Mito e verdade da revolução brasileira


Mito e verdade da revolução brasileira  é um retrato do clima intelectual e político do início da década de sessenta e condensa, sobretudo, a intensa polemica no interior da esquerda entre as tendências socialistas e os nacionalistas, capítulo inconcluso da Revolução Brasileira. Não cometo injustiça em dizer que Alberto Guerreiro Ramos era o intelectual mais importante do país antes da ditadura; era também a cabeça pensante mais importante e fecunda do trabalhismo brasileiro e do ISEB. Guerreiro Ramos foi pioneiro em divulgar a força da obra de Lúckacs no Brasil e, tal como o filósofo marxista húngaro, abriu ácida polêmica em relação ao “marxismo-leninismo”, a ideologia de estado divulgada na Rússia e adotada, sem restrições, por grande parte da esquerda no mundo. No entanto, ele não confundiu o essencial: Marx e Lenin figuram para Guerreiro Ramos como homens de excepcional capacidade intelectual e, no caso do revolucionário russo, um gênio de “irrepreensível honradez revolucionária” pelo qual nutria admiração, especialmente pela sua “sincera convicção de que estava trabalhando pelo desaparecimento da espoliação do homem”. Guerreiro Ramos acusou o caráter obsoleto da teoria leninista do partido indicando que o problema da organização não poderia mais ser resolvido nos termos da Revolução Russa. Ademais, alertou com sabedoria que o “marxismo-leninismo” era um fenômeno tipicamente nacional e somente poderia ser compreendido a partir da história da intelligentzia russa e das condições sócio históricas que permitiram sua aparição. Nunca foi, portanto, uma solução de caráter universal.

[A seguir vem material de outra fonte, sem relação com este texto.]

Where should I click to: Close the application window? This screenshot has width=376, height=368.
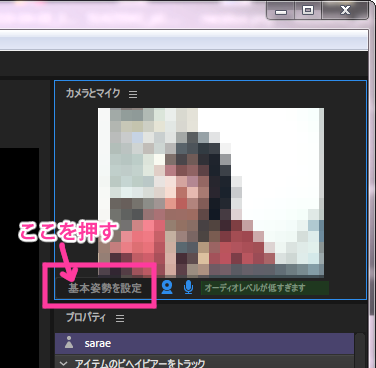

O ponto central da polêmica segue, em larga medida, atual, pois Guerreiro Ramos defendeu neste livro a “dissolução do marxismo” e indicou o “marxismo ortodoxo” – segundo o cânone soviético – como o maior obstáculo para a elaboração de uma “teoria da revolução nacional”. Hoje, há quem possa supor uma polêmica superada. Estarão errados o que assim pensam, razão pela qual é indispensável recuperar com generosidade e rigor este ponto elevado da trajetória de nossa esquerda para atualizar a teoria da revolução brasileira, tão desprezada nestes tempos de pragmatismo e empobrecimento da práxis política quanto necessária para superar a dependência e o subdesenvolvimento. 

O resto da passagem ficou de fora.